Tesla has had both the best and worst quarter in its history after it revealed it had burned through a record $745.3m in cash.
The electric car company has struggled to reach profitability since its launch due to huge R&D costs and production hurdles.
This was then compounded when its founder Elon Musk conducted a bizarre earnings call with investors where he lambasted some analysts for their “boring, bonehead questions.”
Unsurprisingly, Wall Street took that about as well as you would expect and the company’s shares dropped 5% during the call.
Yet despite Musk’s sometimes curt handling of the phone call he remained positive that 2018 would finally be the year that Tesla makes a profit.
“It’s high time we became profitable.” said Musk. “The truth is you’re not a real company until you are, frankly. That’s our focus right now.”
One of the ways Musk plans to do this is through massively automating much of the factory line that produces Tesla’s cars. Robots already play a considerable role in the process but Musk is betting heavily on them finally allowing the company to produce the magic number of cars (5,000) per month in order for it to be profitable.
If any company can be described as a victim of its own success, it’s Tesla. Ever since the company’s first ‘affordable’ Model 3 rolled off the production line last year the company has been struggling to produce the car quick enough.
Some 400,000 people pre-ordered the Model 3 when it was first announced last June and considering Tesla only managed to produce 2,270 Model 3s last month, you don’t need a degree in maths to understand the mountain that it has yet to climb.
Professor Christian Stadler, of Warwick Business School believes that even if Tesla can overcome its production issues, the clock is now well and truly ticking for the electric car company.
“If Tesla carries on the way it is going it will not survive, I think investors are right to be worried.” explains Professor Stadler.
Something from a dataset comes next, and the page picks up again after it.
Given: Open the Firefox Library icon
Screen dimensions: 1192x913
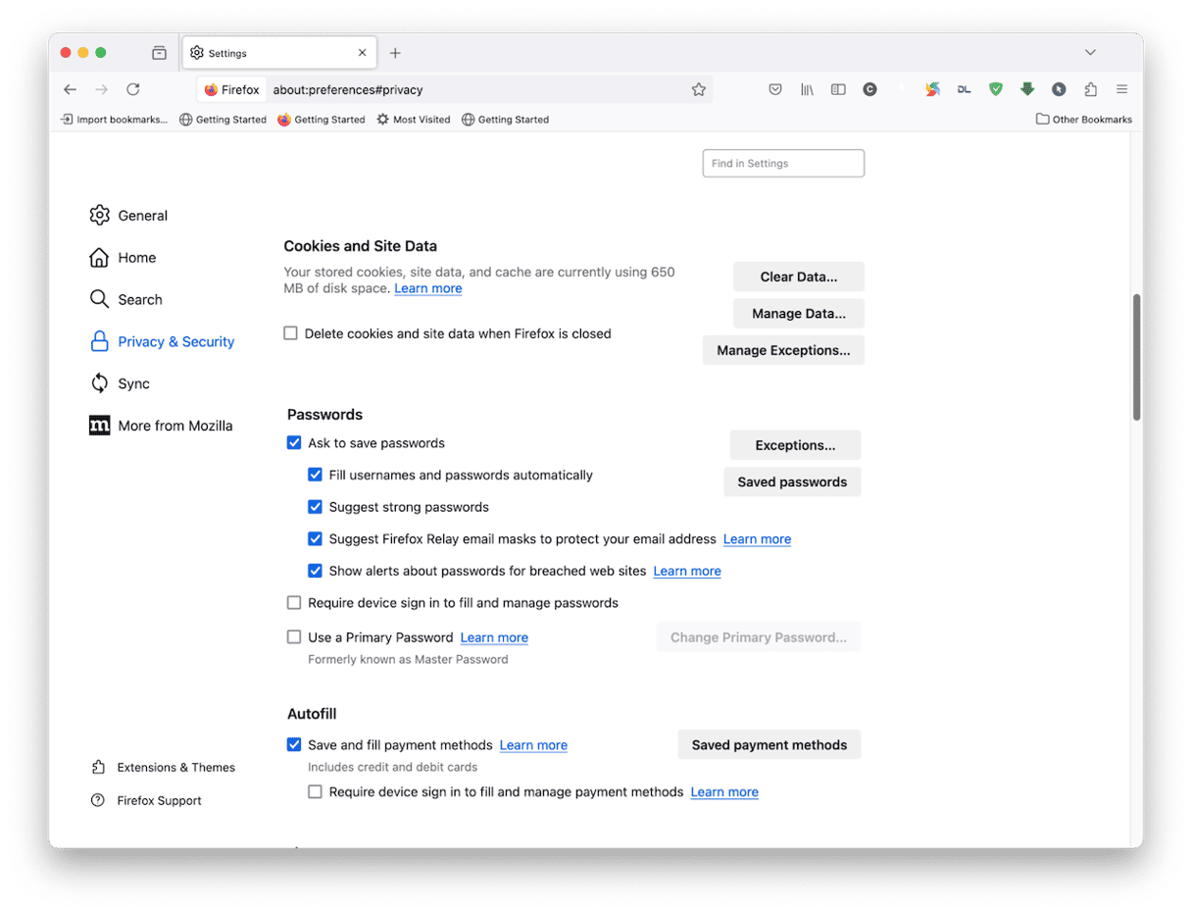Looking at the screenshot, I should tap(806, 89).

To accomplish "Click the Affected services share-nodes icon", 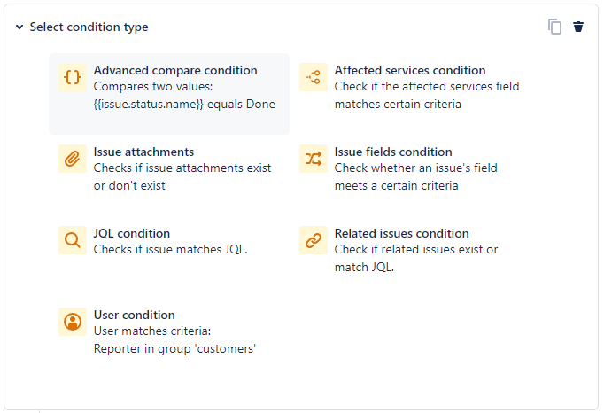I will tap(314, 77).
“On the one hand I think Tesla would have broken down long ago if it wasn’t for Elon Musk driving this great excitement around the brand. He is prepared to take on great risk, and he has already had a near corporate death in 2008 so he is used to this sort of panic about finances.
“But investors are getting more and more worried, the hype is starting to wear off for them and Tesla needs to find solutions quickly.”